[ACTIONS TO TAKE]
1 > In the blog post, what did Peanut have for the first time?
2 > Decide whether each statement agrees with the blog post. Answer yes or no for each, and quote the deciding words. (a) The markets carried plain yogurt made without gelatin. (b) Hotels in Iowa and Missouri offered a fridge and microwave as standard. (c) The Japanese restaurant served tofu.
3 > Rewrite the paragraph of the blog post beginning "As expected, at the markets" more briefly, and keep its main facts.

[TEXT PASSAGE]
>>>>>

When we went out to dinner, the waitstaff were very polite when they told me that, no, they didn’t have a meatless burger option and yes, the chili has meat (this ain’t the West where they put beans in chili, either—this is straight up chili the way God intended…meat and spices) , and sure they can make the salad without turkey and ham, but who would want that, and yes the sauces were all dairy, why wouldn’t they be, and yes the soups all used beef stock or chicken stock, how else do you make soup? (The Japanese restaurant acros the way didn’t have tofu or edamame, so it wasn’t just our choice of restaurant; it was a whole different planet.) So I had my really tasty plain garden salad with a side of sauerkraut (jarred, but good) and grilled onions (burnt, but yummy), and Peanut had a side of cheese (which he announced loudly was “pretend cheese” because all they had was American cheese [and btw, is that the best face we have to put forward as  Americans? Really?  And the cholesterol-lovers insanity that is an “American breakfast”? Can’t we claim something a little tastier and healthier as our food ambassador? American wild rice or something? San Francisco has been battling the Rice a Roni bit for years (since the SF treat is artisan chocolate and sourdough), and the French aren’t exactly pleased with the fries and toast thing (pan perdue isn’t really from France, and pomme frites aren’t native, either), so I guess we can suck it up and claim processed oil as our signature cheese. But you can’t make me  eat it.]

As expected, at the  markets, there was no hummus section or organic foods. Saw that coming 1,000 miles away. We came prepared with whole food bars and almonds and dried fruit. But I was surprised that there was no plain yogurt or at least yogurt without gelatin, and no dairy or egg products  produced without hormones or antibiotics and fed a vegetarian diet.

There was great popcorn and plenty of bread. And rolls. And crackers, if we were willing to waver from our self-imposed ban on hydrogenated oils (which we did, because principles are fine and good when you have choices, but of course I’m gonna eat the jello-whipped-cream-pistachio-pineapple-marshmallow goodness because gelatin may come from cows but it doesn’t have a face and I can pretend for one weekend that I didn’t know it was in there). I ate potatoes but Peanut won’t, so he had a ton of cake. And his first chocolate milk. And as many Odwalla smoothies as we could cram in our hotel fridge. (Hey, Iowa and Missouri: really nice work, there, on offering the hotel fridge and microwave standard. Made life much easier. Thank you. You totally rock compared with the nickel and diming coastal hotels that have a fridge stocked with stuff that they charge you to *move* let alone eat or drink, and no microwave at any cost.)

So when we get home we’re going to have hummus and tofu and plain organic yogurt and organic produce and beans and rice until we’re green at the gills. But for now we’re really happy to have seen family. It was an easy, fun trip, and we were lucky to have it.

[And to keep having it, now that we’re waiting at the Kansas City airport for weather in SF to clear before they’ll board us…looks like lunch may be more bread and crackers.]

Iowa homecoming

I haven’t been to Iowa since I was a year old. And it’s beautiful here. But it doesn’t feel like home.

<<<<<

[DATA LINES]
>>>>>

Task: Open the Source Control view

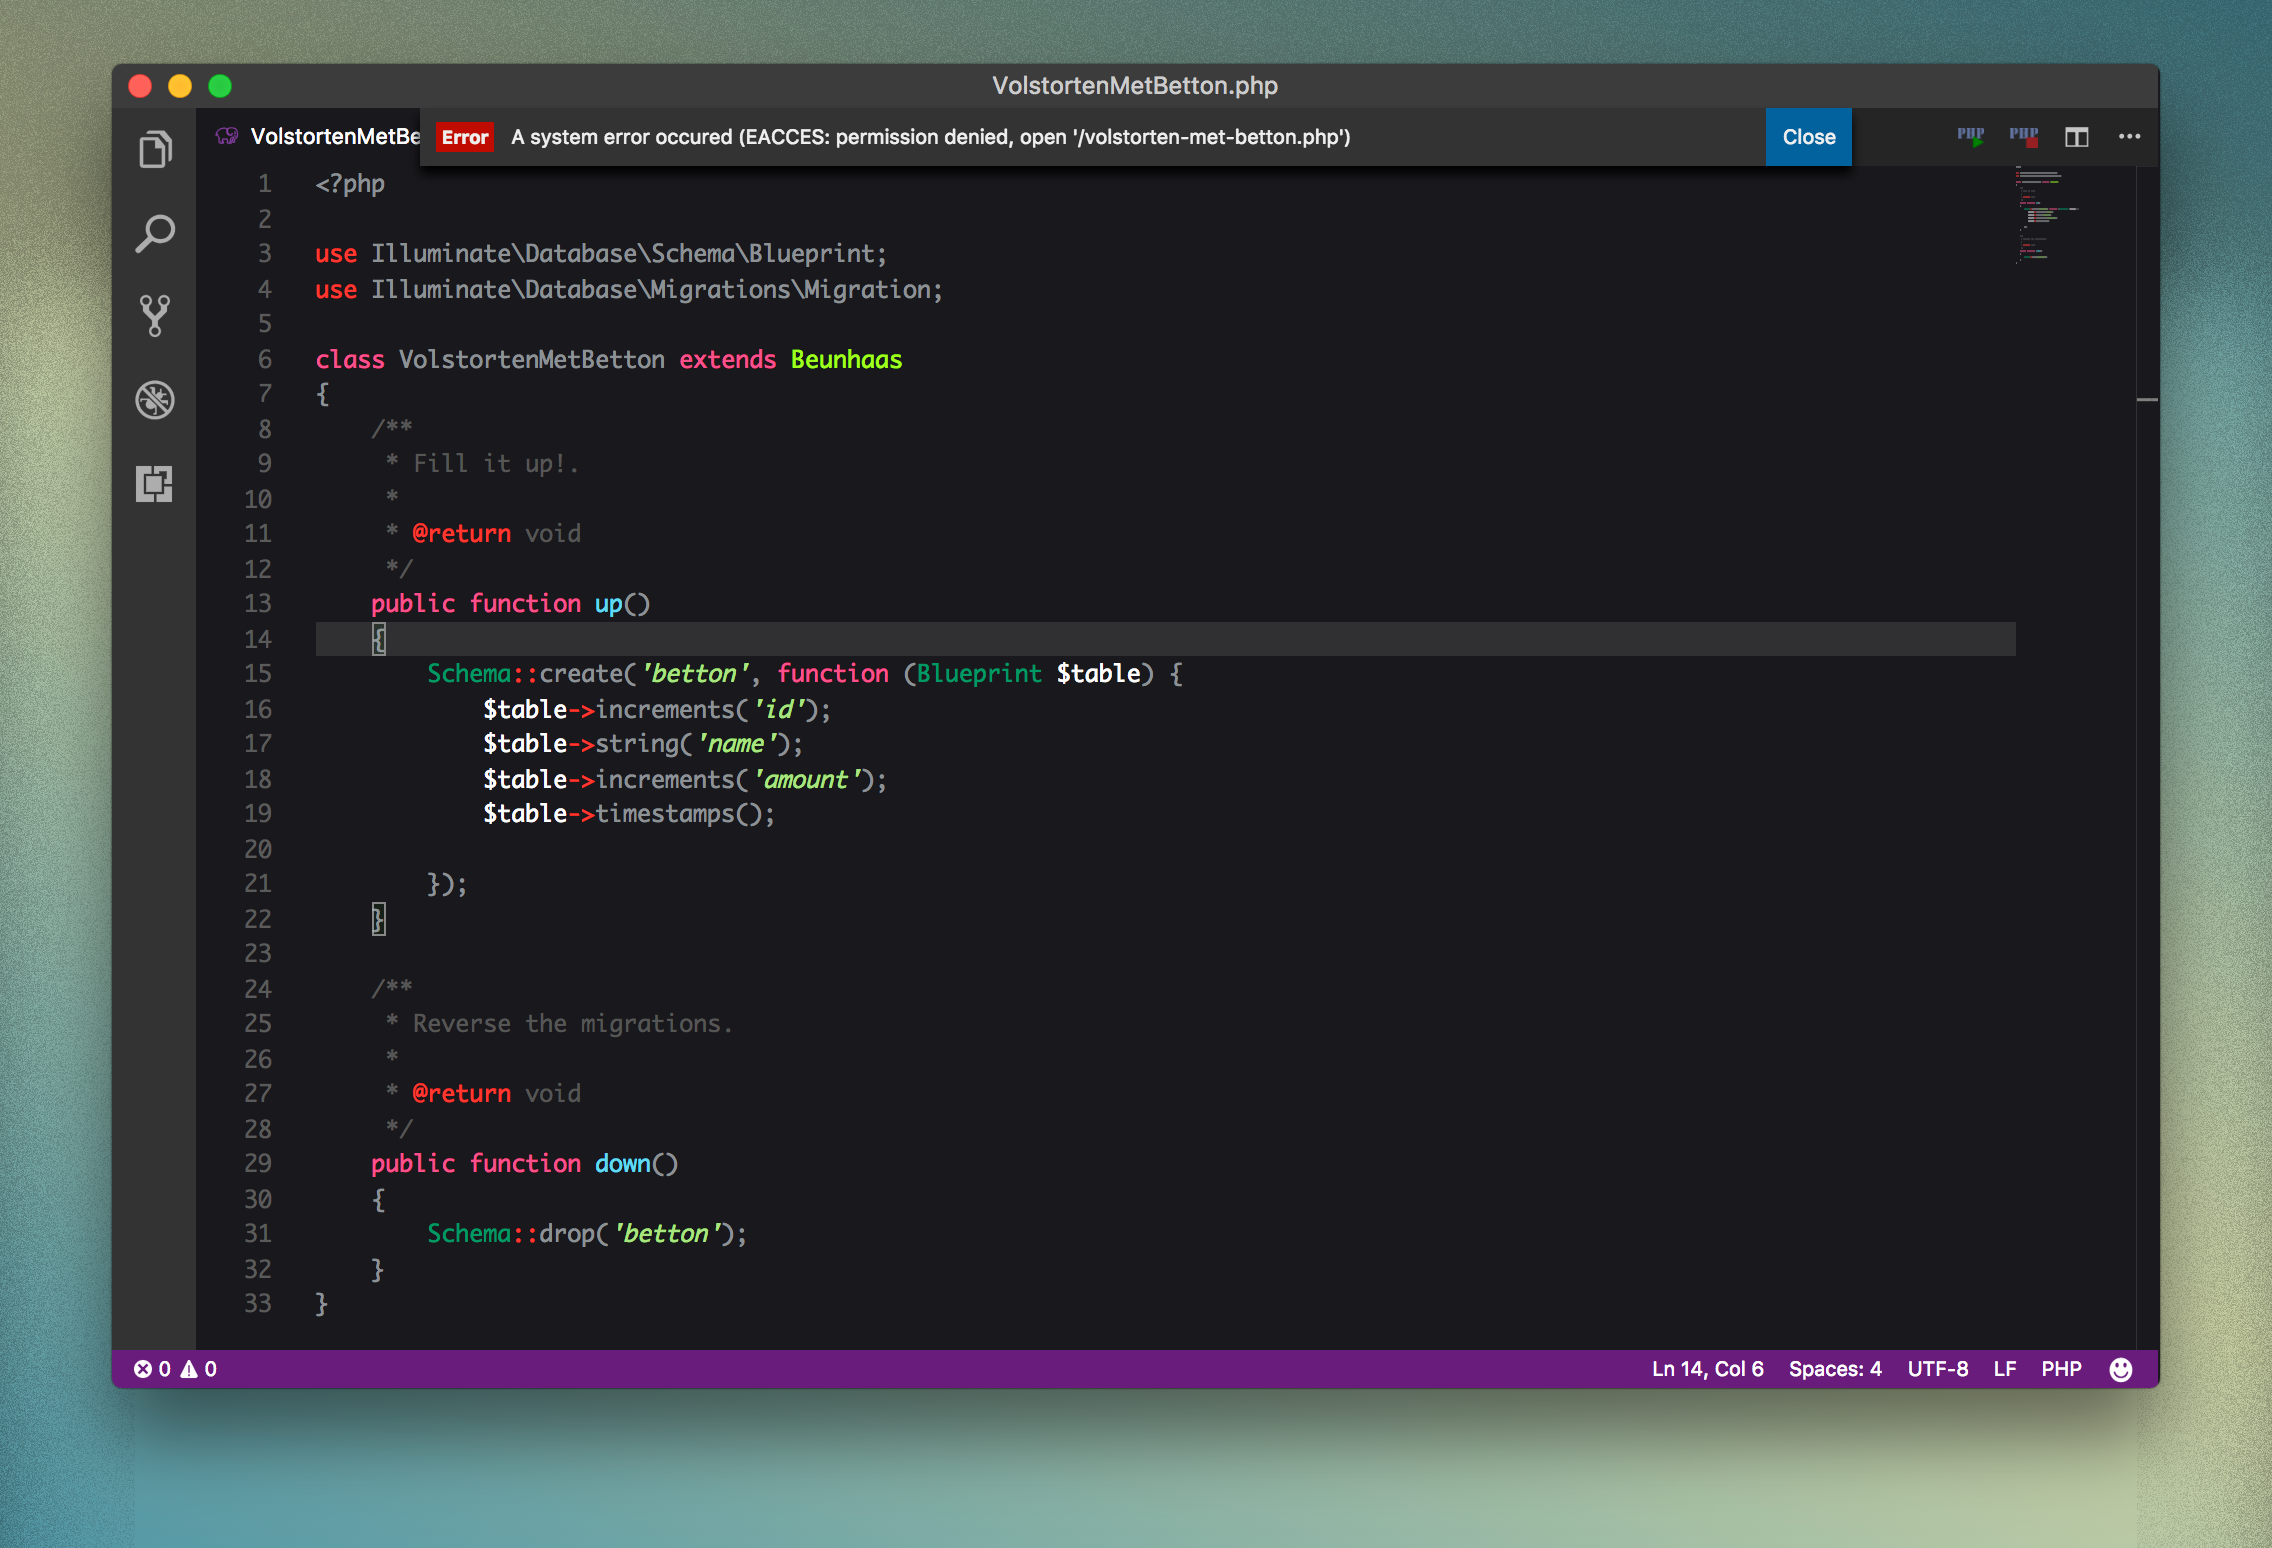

<<<<<

[ANSWERS TO EACH TASK]
1 > His first chocolate milk.

2 >
(a) No: "I was surprised that there was no plain yogurt or at least yogurt without gelatin"
(b) Yes: "on offering the hotel fridge and microwave standard"
(c) No: "didn’t have tofu or edamame"

3 > As expected, the markets had no hummus section or organic foods, so the family brought whole food bars, almonds and dried fruit. The surprise was that there was no plain yogurt or yogurt without gelatin. There were also no dairy or egg products produced without hormones or antibiotics and fed a vegetarian diet.